United States
Results-driven Data Engineer with over 10 years of experience designing and implementing modern data platforms across Azure cloud services. Proven expertise in architecting scalable, secure, and high-performance ETL/ELT pipelines using tools like Azure Data Factory, Databricks, Snowflake, and Delta Lake. Specialized in building event-driven, metadata-driven, and real-time processing architectures that power critical analytics and AI/ML initiatives. Deep hands-on experience with Markit EDM for enterprise data mastering, golden copy workflows, and data governance in insurance and financial domains. Proficient in Python, PySpark, SQL, and dbt, with strong capabilities in dimensional modeling (Star/Snowflake schemas), CI/CD (Azure DevOps, Git), and orchestration (Control-M, Event Grid). Demonstrated success in hybrid and remote teams across retail, finance, and healthcare—driving operational excellence, data quality, and cross-functional collaboration.
Designed and maintained data pipelines supporting CDP initiatives by integrating CRM, behavioral, and third-party sources into a unified customer view. Configured XDM schemas and identity graphs in Adobe Experience Platform (AEP) to enable real-time personalization and activation across digital channels. Architected end-to-end ETL solutions for both batch and streaming use cases, integrated Palantir Foundry for complex data modeling, and built serverless workflows using Cloud Functions and Cloud Run. Collaborated cross-functionally with product owners, data scientists, and analytics teams to deliver robust data infrastructure supporting machine learning pipelines and enterprise-scale decision intelligence.
I designed and implemented scalable data pipelines using Dataflow, BigQuery, and Python to process high-volume financial and operational datasets. Developed ELT frameworks and hybrid real-time/batch workflows, integrating data from SAP sources into BigQuery using Cloud Storage, Pub/Sub, and Cloud Data Fusion with metadata-driven orchestration. Simulated master data management (MDM) processes by building data mastering pipelines using Python, dbt (BigQuery adapter), and Cloud Composer, aligning with enterprise golden record standards. Enhanced BigQuery performance through partitioning, clustering, and optimized query patterns, and designed centralized data models for cross-functional analytics across finance, inventory, and operations. Applied Terraform and Deployment Manager for infrastructure provisioning, developed automated data validation frameworks using Python and Cloud Functions, and ensured audit and compliance via lineage tracking and data cataloging in Data Catalog. Enabled self-service BI using Looker, Data Studio, and federated queries from external sources like Cloud SQL and GCS, delivering timely insights across business teams.
I engineered cloud-native data solutions using AWS Glue, Redshift, and PySpark, focusing on clinical and IoT analytics. I developed ETL and streaming pipelines leveraging Kafka and Kinesis to integrate real-time device data into Redshift. I implemented Python-based data validation scripts and RESTful APIs using Flask for serving ML model predictions to clinical dashboards. I also migrated on-prem SQL data to AWS S3 and Redshift, built reusable data lakes, and automated infrastructure via Terraform and CloudFormation.
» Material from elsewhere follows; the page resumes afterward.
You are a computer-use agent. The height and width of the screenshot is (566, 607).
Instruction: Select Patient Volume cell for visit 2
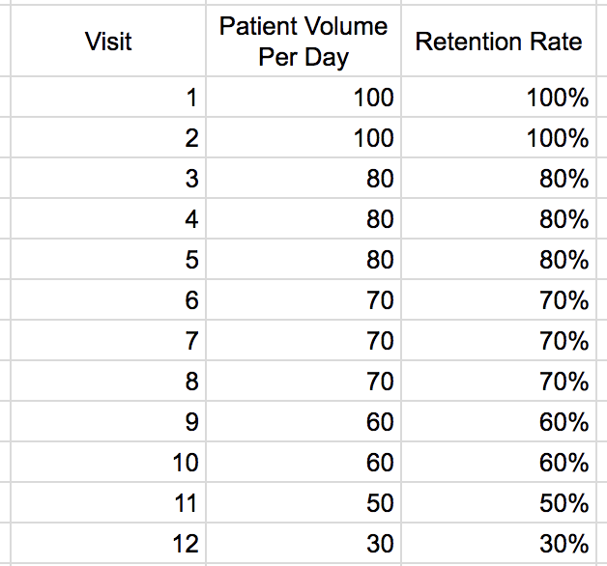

My contributions included creating Tableau dashboards, implementing CI/CD pipelines using Git and Jenkins, and integrating predictive models into SageMaker-powered analytics workflows.
At Cox Communications, I developed and managed large-scale data processing pipelines using PySpark and Azure HDInsight to streamline customer analytics and performance insights. I orchestrated ETL workflows using Azure Data Factory and implemented deduplication and cleansing rules via PySpark to ensure high data quality. I built and deployed Azure ML-based machine learning pipelines, integrating Python models for predictive analytics, and created RESTful services using Flask for real-time data access. I managed AWS infrastructure including EC2, S3, IAM, and VPC, deploying serverless workflows using Lambda. I also containerized and orchestrated microservices using Docker and Kubernetes, while implementing CI/CD automation through Jenkins, Ansible, and Nexus. Monitoring was performed using CloudWatch, Splunk, and AppDynamics, ensuring operational continuity in an agile delivery environment.
I developed and maintained robust ETL pipelines using Spark, SSIS, and Python, handling structured and semi-structured data from diverse enterprise systems. I built and orchestrated scalable Spark applications using PySpark and Spark SQL for transformation and aggregation tasks. I contributed to the design of Hadoop-based data platforms leveraging Hive, Pig, and HDFS, while optimizing workflows for performance and reliability. I implemented SSIS packages and managed orchestration using NIFI, Docker, and Kubernetes. CI/CD pipelines were established using Jenkins and Apache Airflow, and I enforced data validation logic using Spark Streaming for real-time integrity checks. Additionally, I supported business teams with dashboard development using SQL Server and Informatica and collaborated on implementing data governance best practices aligned with enterprise compliance standards.